▶ [本文抜粋]

* * * * *

塩水の泉を見つけるヒントになったのは、イノシシだという伝説がある。狩人がしとめたイノシシの足に塩がついていて、その足あとをたどると塩水の泉にたどりついたそうだ。イノシシは町の
シンボルになっているぞ。
- 「食卓に塩・コショウ」はぜいたくだった
- ヨーロッパの食事といえば、味つけは塩・コショウが基本です。ただ、食べる人が自由に使えるように食卓に塩を置くことは、昔はとてもぜいたくなことでした。アジアからもたらされるコショウは、さらにぜいたくなものでした。
15世紀、ヨーロッパの宮廷では、塩とコショウをセットにして豪華な器に入れるようになりました。左の写真の塩・コショウ入れは、16世紀にイタリアの金細工師が作ったものです。
今でもヨーロッパでは、「食卓の塩がこぼれると、悪いことが起きる」と言われている。塩が貴重だったころの考えが、言い伝えとして残っているのだ。
- ヨーロッパを支えた保存食、塩ダラ
- 冬の寒さが厳しいヨーロッパの北の方では、肉や魚を塩づけにして乾燥させた保存食が作られてきました。塩づけの作業はあぶらっこいものほど手間がかかります。脂肪が少ないタラは、塩づけに向いている魚として、ヨーロッパの食卓をにぎわしました。

* * * * *

▶ [提示資料]

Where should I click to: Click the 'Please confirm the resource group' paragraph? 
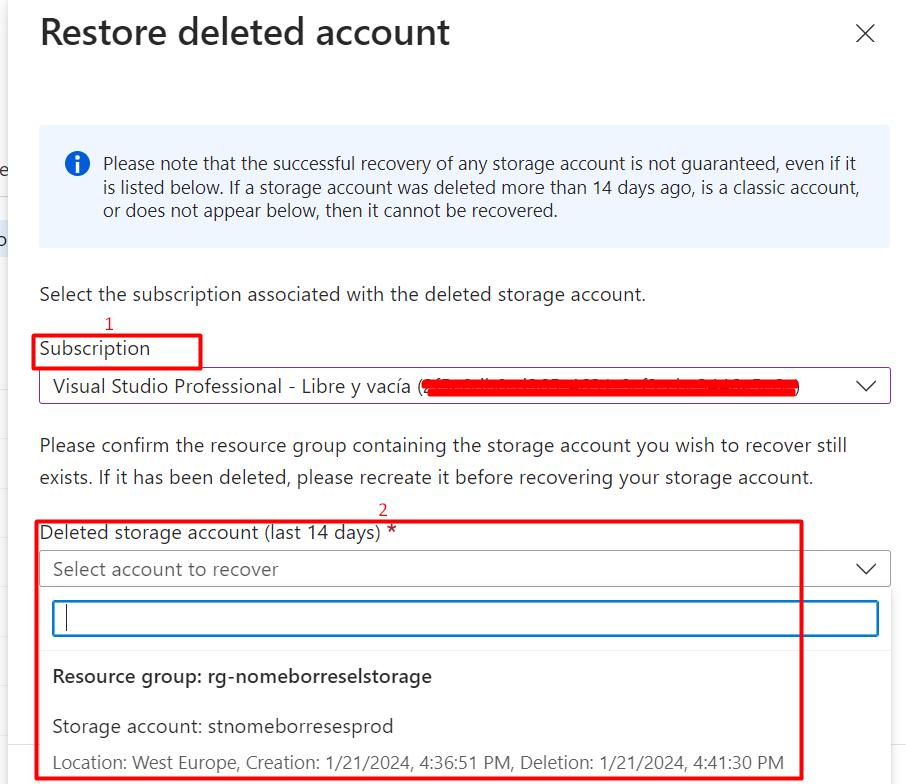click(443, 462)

* * * * *

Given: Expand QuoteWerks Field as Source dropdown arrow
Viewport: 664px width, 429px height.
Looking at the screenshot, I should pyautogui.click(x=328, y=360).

* * * * *

▶ [練習問題]
(a) 塩に関する本文から、「塩水の泉を見つけるヒントにな」で始まり「い伝えとして残っているのだ。」までの部分を、そのまま抜き出しなさい。
(b) 塩に関する本文の最後の文に続けて、その先を書きなさい。
ここに示した項目は、本課題とはかかわりがありません。

▶ [解答]
(a)
塩水の泉を見つけるヒントになったのは、イノシシだという伝説がある。狩人がしとめたイノシシの足に塩がついていて、その足あとをたどると塩水の泉にたどりついたそうだ。イノシシは町の
シンボルになっているぞ。
- 「食卓に塩・コショウ」はぜいたくだった
- ヨーロッパの食事といえば、味つけは塩・コショウが基本です。ただ、食べる人が自由に使えるように食卓に塩を置くことは、昔はとてもぜいたくなことでした。アジアからもたらされるコショウは、さらにぜいたくなものでした。
15世紀、ヨーロッパの宮廷では、塩とコショウをセットにして豪華な器に入れるようになりました。左の写真の塩・コショウ入れは、16世紀にイタリアの金細工師が作ったものです。
今でもヨーロッパでは、「食卓の塩がこぼれると、悪いことが起きる」と言われている。塩が貴重だったころの考えが、言い伝えとして残っているのだ。

(b)
タラは北の冷たい海に多くいる。塩ダラはおもにヨーロッパの北の方で作られ、各地に運ばれたのだ。
- 岩塩を運んだ3000年前の袋
- オーストリアのハルシュタットは、昔から岩塩がとれたことで、さかえた町。3000年近く前のものと考えられる、岩塩を運ぶ袋も発掘されました。
重い岩塩を運んでもこわれないように、牛の革でできている。また、口が広く、詰め込んだ中身をさっと取り出せるようなかたちをしている。当時とっていた岩塩は、袋からの出し入れが簡単にできるくらいで、それほど大きくはなかったのだろう。
- ロシアの結婚式
- パンと塩は、ロシアをはじめ東ヨーロッパの国で、歓迎の意味を表すシンボルになっています。
ロシアの結婚式では、おむこさんの母親がパンと塩をもって新しい夫婦を迎えて、おむこさんと花嫁さんはそのパンに塩をつけて食べる風習があるぞ。